START DATA PROVIDED

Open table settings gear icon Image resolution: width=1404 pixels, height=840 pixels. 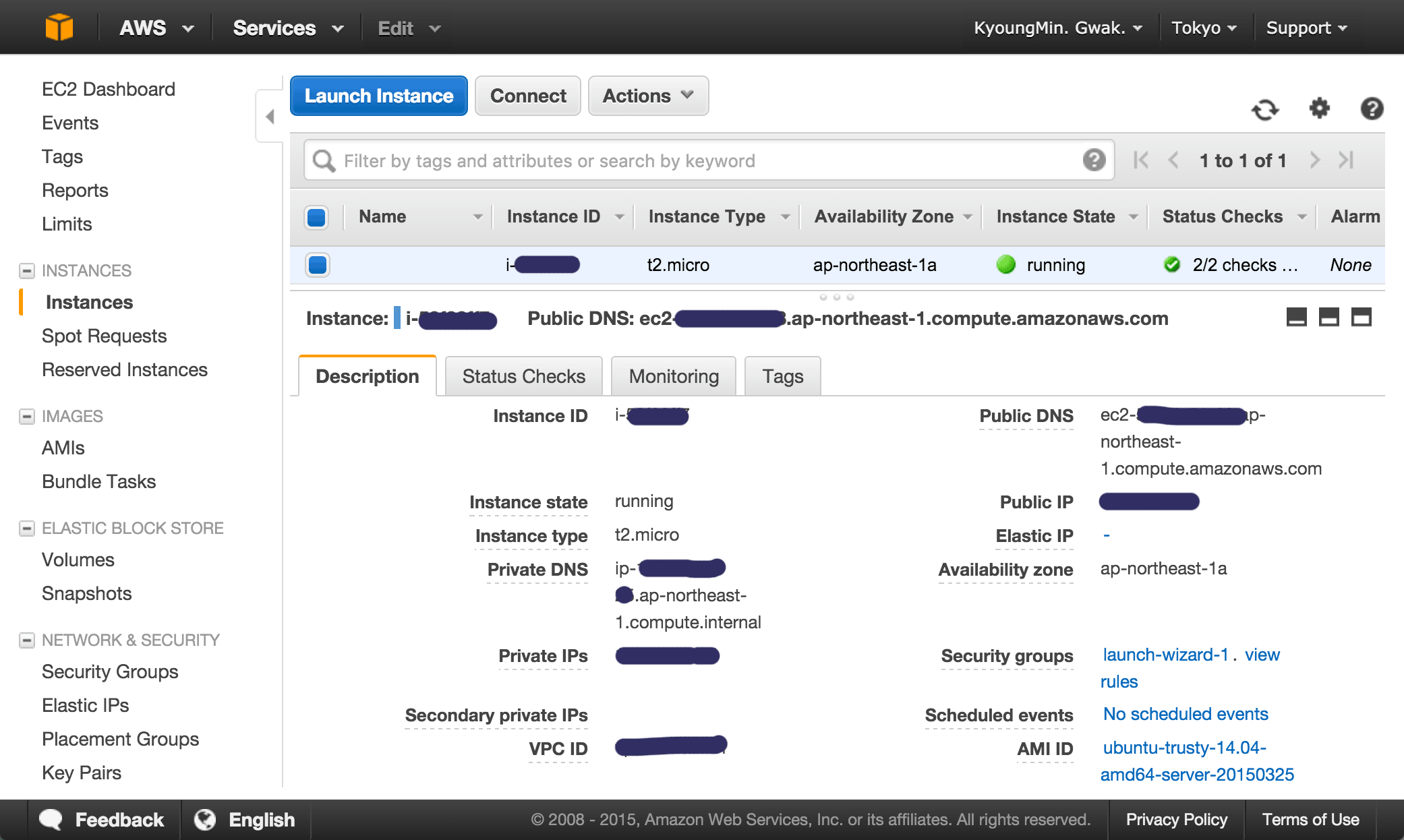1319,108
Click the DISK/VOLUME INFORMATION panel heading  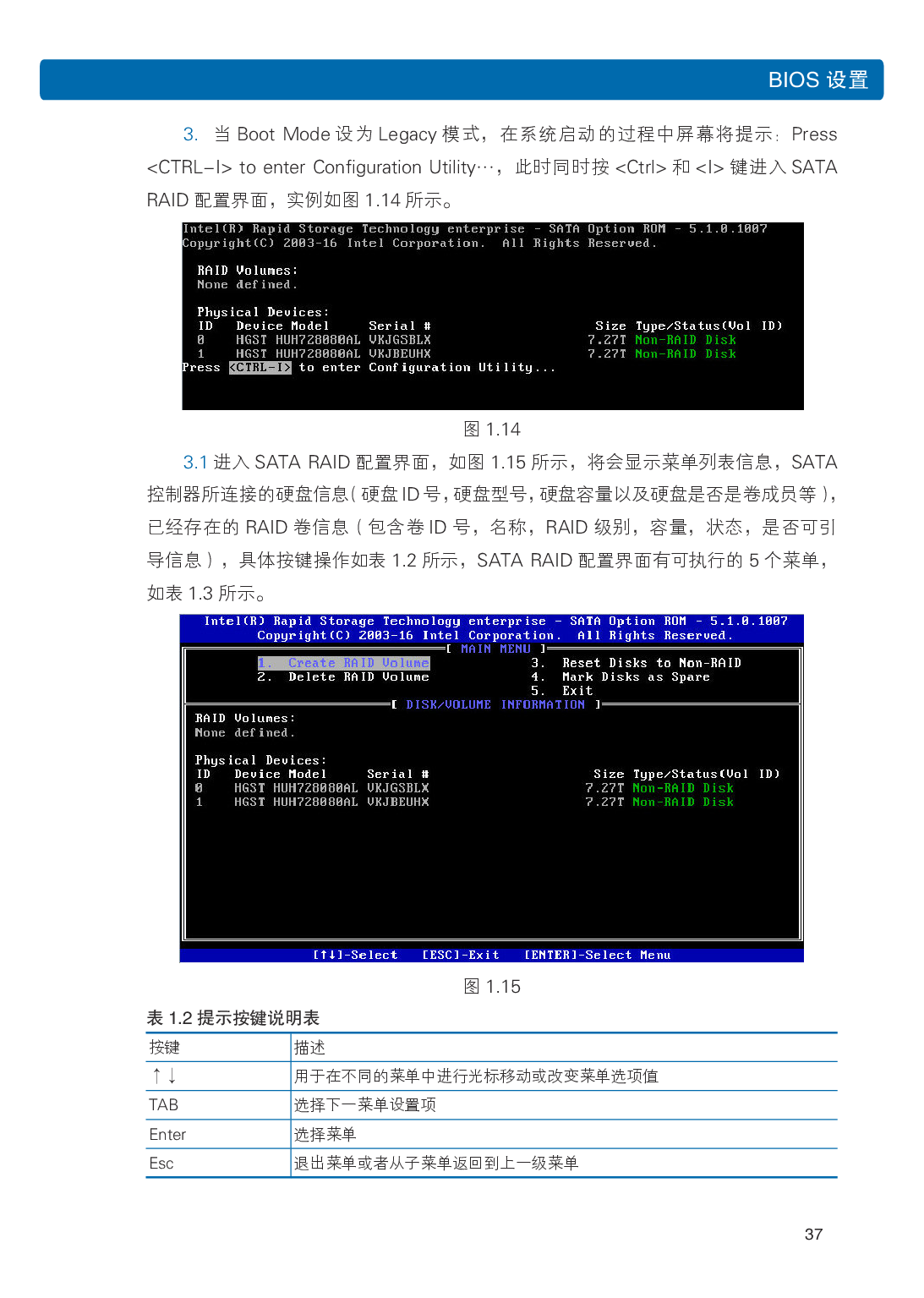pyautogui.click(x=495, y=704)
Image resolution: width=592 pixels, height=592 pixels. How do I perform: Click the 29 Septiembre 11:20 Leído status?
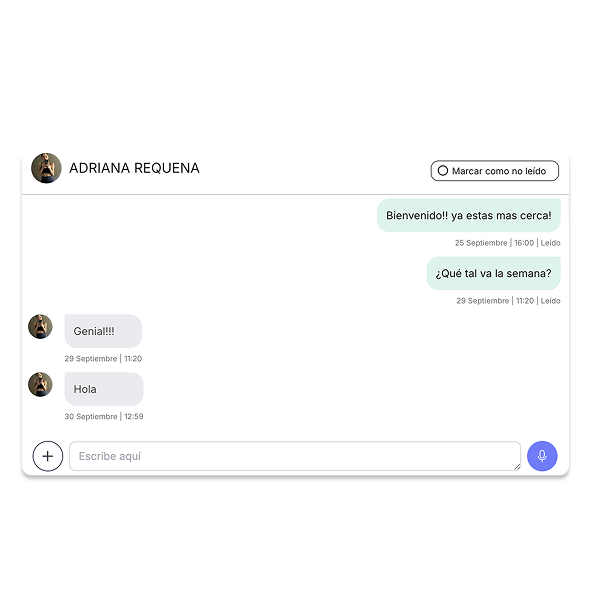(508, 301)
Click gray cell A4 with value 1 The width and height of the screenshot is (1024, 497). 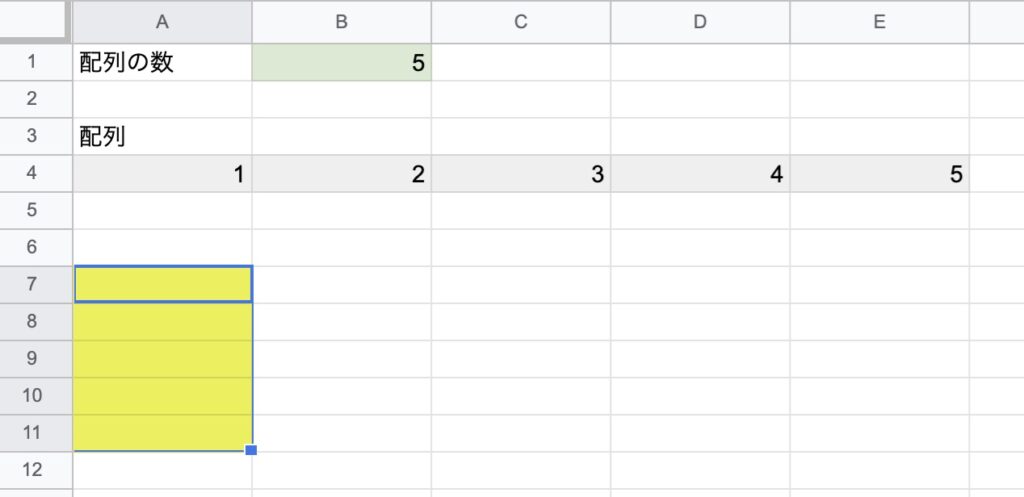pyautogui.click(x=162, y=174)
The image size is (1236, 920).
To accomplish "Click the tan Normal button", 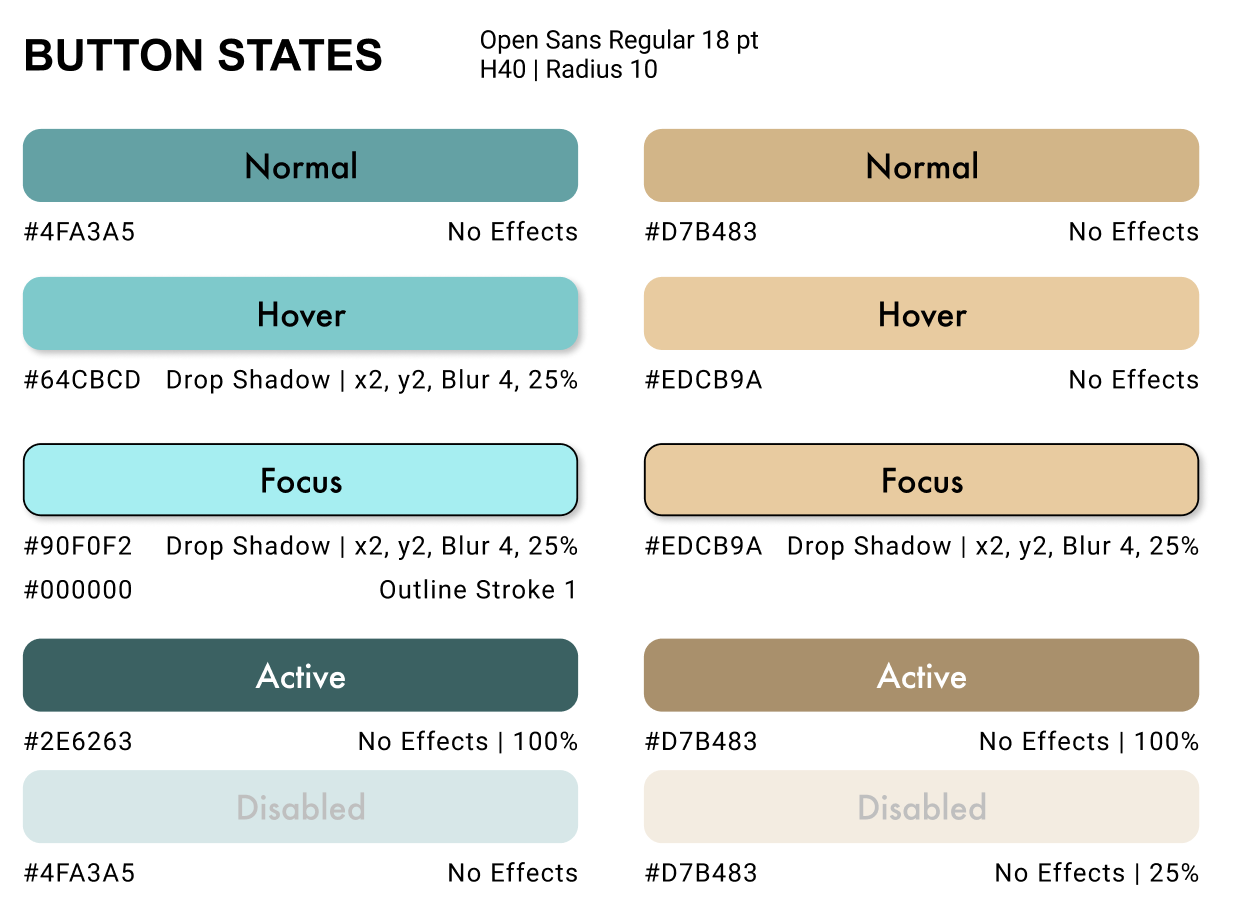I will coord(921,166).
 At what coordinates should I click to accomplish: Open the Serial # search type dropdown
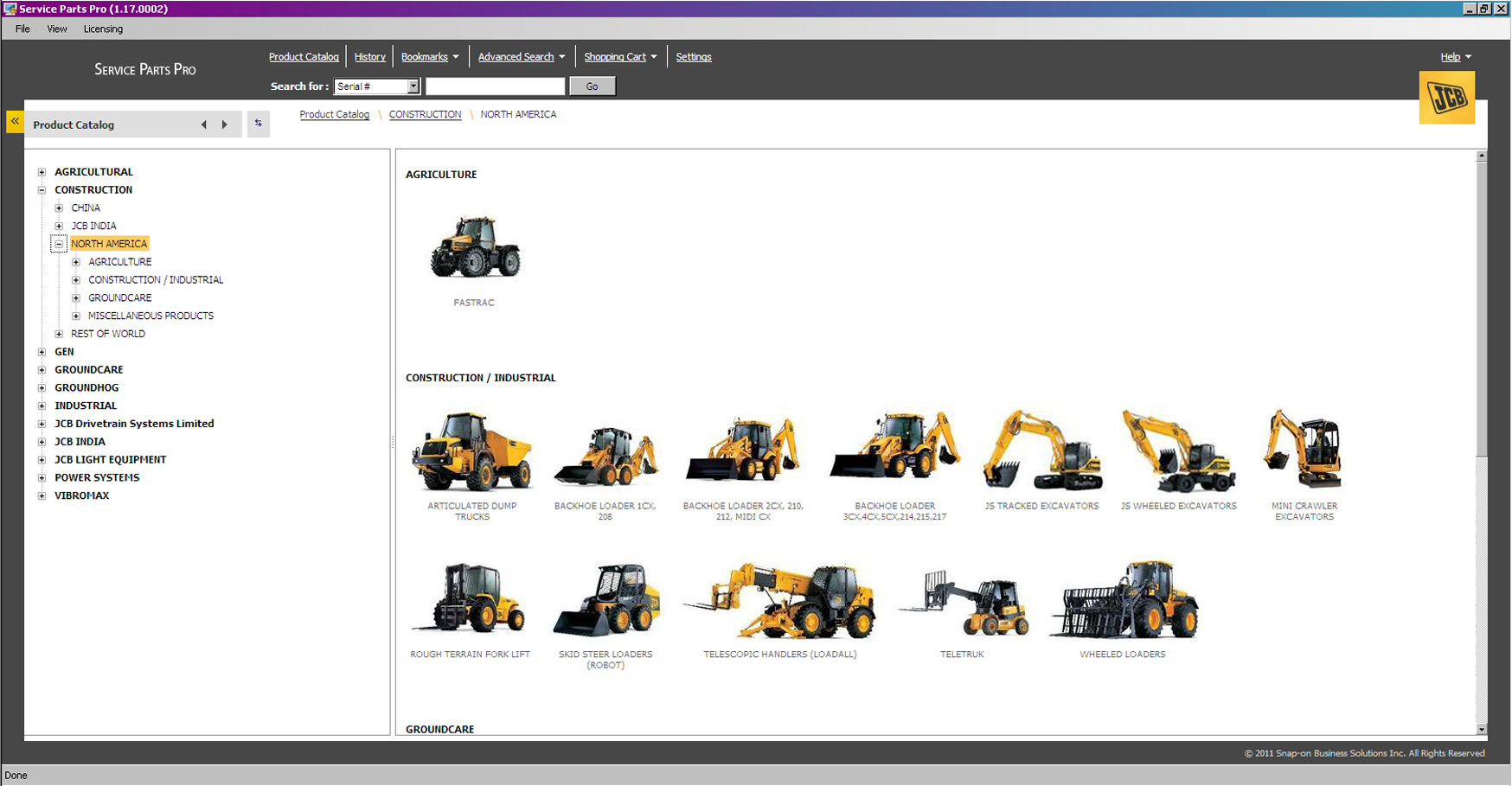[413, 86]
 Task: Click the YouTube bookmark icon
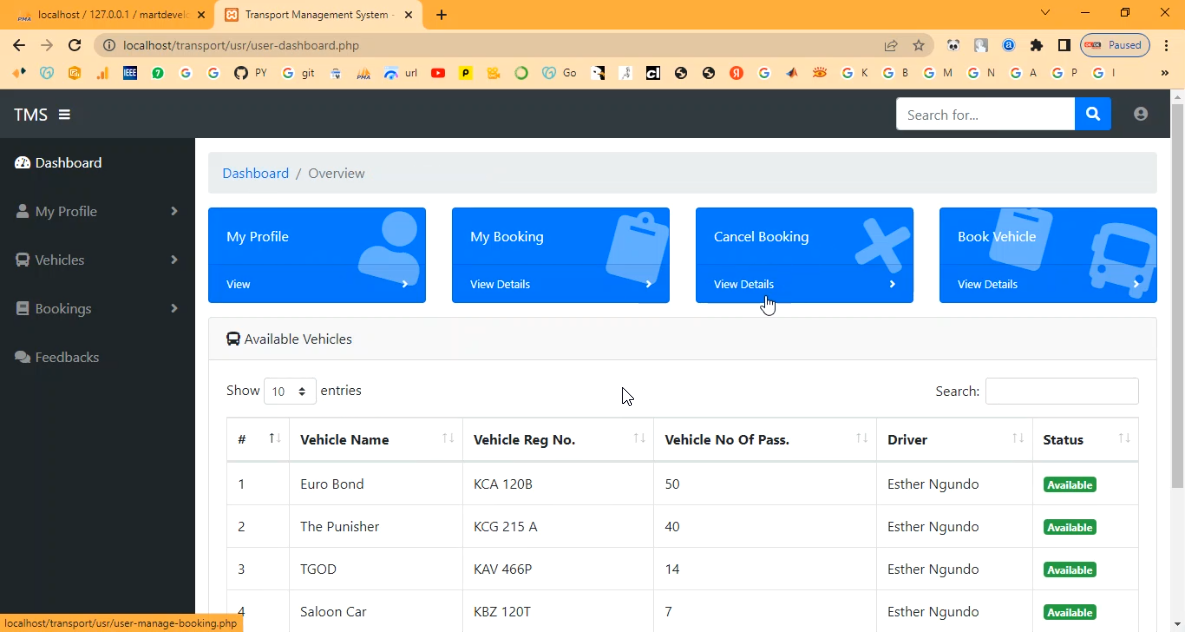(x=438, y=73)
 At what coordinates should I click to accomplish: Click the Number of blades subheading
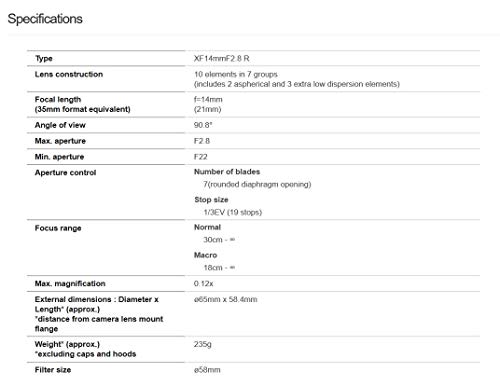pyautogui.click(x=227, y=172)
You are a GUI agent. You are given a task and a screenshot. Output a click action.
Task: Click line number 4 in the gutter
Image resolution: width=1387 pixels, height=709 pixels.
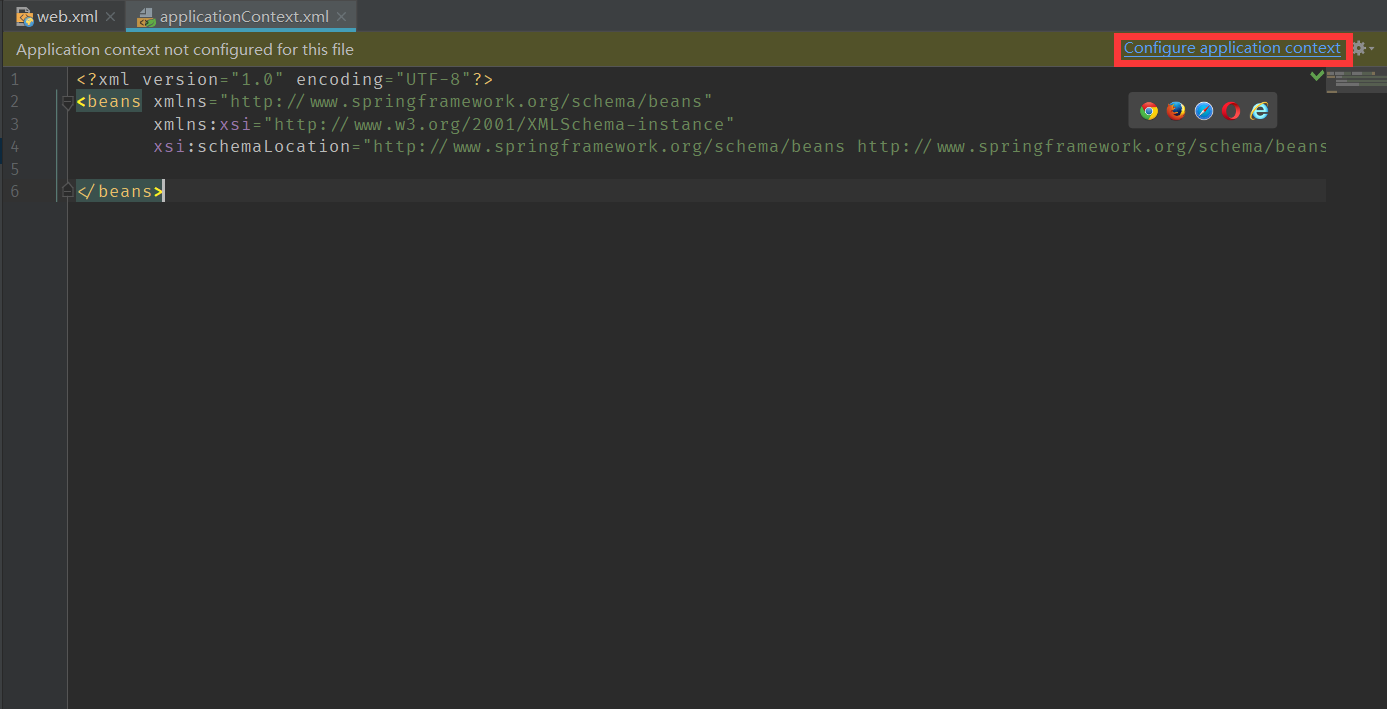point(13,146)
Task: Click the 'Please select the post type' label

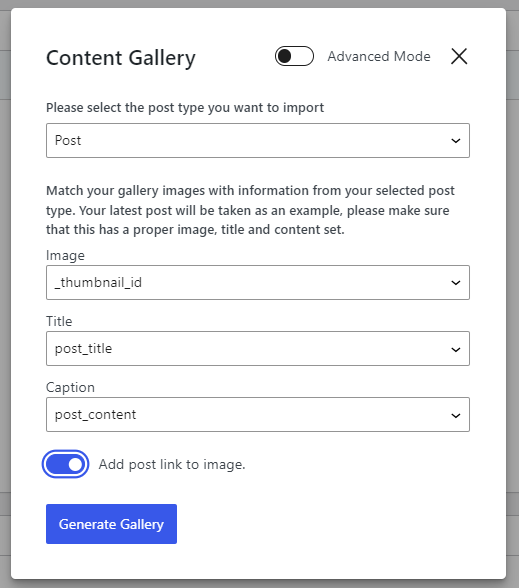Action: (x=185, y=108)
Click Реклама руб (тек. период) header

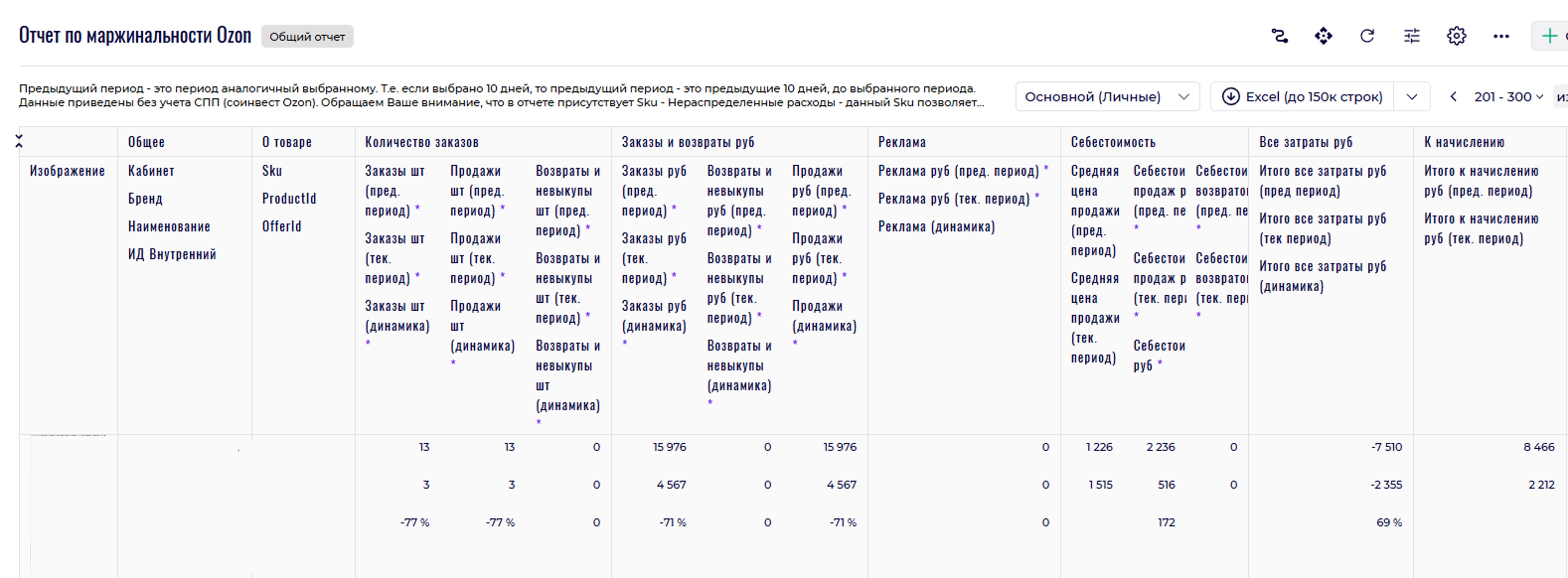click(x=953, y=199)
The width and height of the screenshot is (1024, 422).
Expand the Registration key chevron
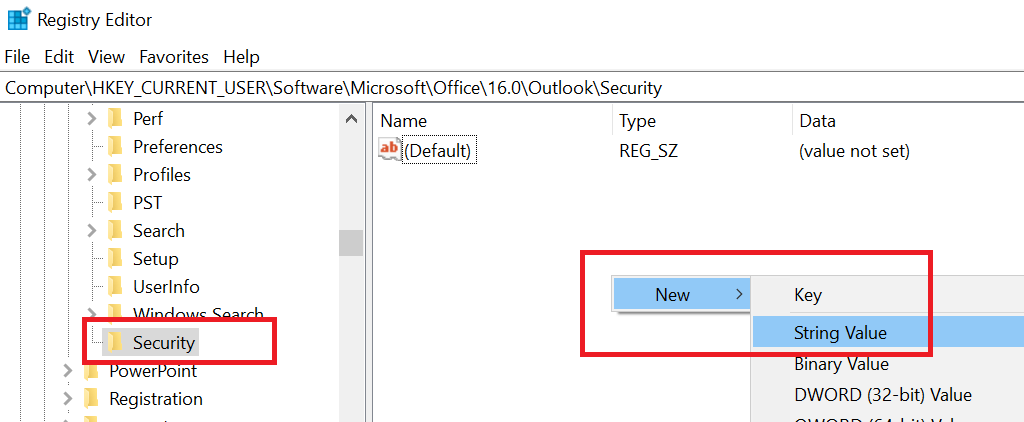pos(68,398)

END DATA PROVIDED

Leave out the pictures and copy exactly the lines from the one with "You are a GUI" through the last line of the records above.

You are a GUI agent. You are given a task and a screenshot. Output a click action.
Task: Click line number 4 in the gutter
Image resolution: width=1387 pixels, height=709 pixels.
point(13,146)
Task: Click the 'Please select the post type' label

Action: (x=185, y=108)
Click Реклама руб (тек. период) header

click(x=953, y=199)
The width and height of the screenshot is (1024, 422).
Expand the Registration key chevron
pos(68,398)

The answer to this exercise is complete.